Today, I had posted this question about the "Payoff of a dice game" and in the answers, most had explained by associating the problem with the concept of the expected value of a probability distribution. So, I caught up on that but I find that I'm still confused.
With regard to the probability distribution curve, I fully understand the reason why the sum of product of the random variable and the probability gives the expected value for a given experiment. However, I wish to obtain a deeper and more intuitive understanding of this concept. I watched Sal Khan's videos and he explained it by using the following example:
"Imagine that you are playing basketball. The probability that you will make a basket is 40%. If you throw $n$ baskets, the expected value is given by $np$, where $p$ is the probability of success, defined here as the event of making a basket. Think of it this way; for every basket that you throw, the ball is falling 40% into the hoop."
Although this is a clever way to think about this, I was wondering if anybody else had any more insights. How do you make sense of this concept in your head? Please share for it would help me tremendously.
Edit: I realize that I have not been very clear while stating the question and want to clarify that I understand the logic behind the other question that I had posted. The reason that I posted this question separately is because I wanted to know how other people made sense of these concepts of averages and expectation values inside their head. What is the most useful way to think about these concepts?
Thanks ever so much :) Regards.
Assume a random variable $X$ that denotes the number of heads when you toss two coins together. $X$ has three possible values; $0, 1, 2.$ The probability of getting a $0$ (that is, no heads) is the probability of getting tails on one coin and getting a tails on the second coin. This is $0.25$.

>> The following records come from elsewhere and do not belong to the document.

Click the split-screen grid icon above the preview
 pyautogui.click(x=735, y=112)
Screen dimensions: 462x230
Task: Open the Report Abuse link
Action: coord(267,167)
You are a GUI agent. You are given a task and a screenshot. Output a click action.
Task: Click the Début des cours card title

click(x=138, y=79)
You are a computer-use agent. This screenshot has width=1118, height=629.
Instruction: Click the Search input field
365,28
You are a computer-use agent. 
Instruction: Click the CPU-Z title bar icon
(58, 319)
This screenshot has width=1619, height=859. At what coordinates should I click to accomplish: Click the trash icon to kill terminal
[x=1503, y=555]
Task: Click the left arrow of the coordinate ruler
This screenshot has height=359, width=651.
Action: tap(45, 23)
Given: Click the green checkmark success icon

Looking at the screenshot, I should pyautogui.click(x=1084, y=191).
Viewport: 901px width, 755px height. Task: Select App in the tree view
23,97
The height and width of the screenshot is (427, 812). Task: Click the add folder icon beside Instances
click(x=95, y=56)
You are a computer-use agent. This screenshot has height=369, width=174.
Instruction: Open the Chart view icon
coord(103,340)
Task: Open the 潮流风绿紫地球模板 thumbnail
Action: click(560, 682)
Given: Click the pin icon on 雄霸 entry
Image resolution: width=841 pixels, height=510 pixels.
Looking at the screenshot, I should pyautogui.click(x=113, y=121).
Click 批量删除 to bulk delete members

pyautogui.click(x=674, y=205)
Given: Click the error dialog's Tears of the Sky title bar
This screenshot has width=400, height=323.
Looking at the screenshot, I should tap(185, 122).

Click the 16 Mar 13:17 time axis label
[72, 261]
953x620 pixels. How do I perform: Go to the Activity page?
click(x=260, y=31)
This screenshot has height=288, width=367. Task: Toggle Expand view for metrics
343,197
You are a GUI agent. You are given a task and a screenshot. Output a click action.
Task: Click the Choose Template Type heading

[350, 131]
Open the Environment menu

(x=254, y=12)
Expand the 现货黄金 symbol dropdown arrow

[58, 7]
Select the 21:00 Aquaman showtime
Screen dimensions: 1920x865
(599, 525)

The probability of getting $X$ as $1$ is the probability of getting a heads on the first coin, and the probability of getting a tails on the second coin, OR, vice versa (tails on first coin, heads on the second coin). This is $0.25+0.25=0.5$.
Similarly, the probability of $X$ assuming the value $2$ is when you get $2$ heads (that is, $0.25$).
Now you ask yourself, "what result should I expect when I toss two coins, one after the other? Am I most likely to get two tails, two heads, or one head and one tail?"
To answer this, you multiply each value of $X$ with its corresponding probability. Why do we do this? Well, let's look at the definition of probability. Probability can be defined as the frequency of an event happening, divided by the sum of the frequencies of all events happening. That is $$\frac{frequency\ of\ event\ A}{sum\ of\ frequencies\ of\ events\ A,\ B,\ C...}$$
The sum of all frequencies happens to be the entire sample space. Now let's look at the definition of the "mean". If we are given a frequency table with values A, B and C and their corresponding frequencies (freqA, freqB, freqC), the mean is $$\frac{(A)(freqA)+(B)(freqB)+(C)(freqC)}{freqA +freqB +freqC}$$ or $$\frac{(A)(freqA)}{freqA +freqB +freqC}+\frac{(B)(freqB)}{freqA +freqB +freqC}+\frac{(B)(freqB)}{freqA +freqB +freqC}$$ This is nothing but $$(A)(ProbA)+(B)(ProbB)+(C)(ProbC)$$ (where ProbA is the probability of A).
So we see that the mean value (or expectation value) is defined as above.
In the case of my example, the expected value is 1. This means that if I toss 2 coins a very large number of times (in an unbiased way), the most common outcome would be 1 heads and 1 tails, (not necessarily in that order). Calculating the mean or "expectation" value before hand means that I can safely predict that for a large set of two-coin-tossing, I will get 1 heads and 1 tails on average.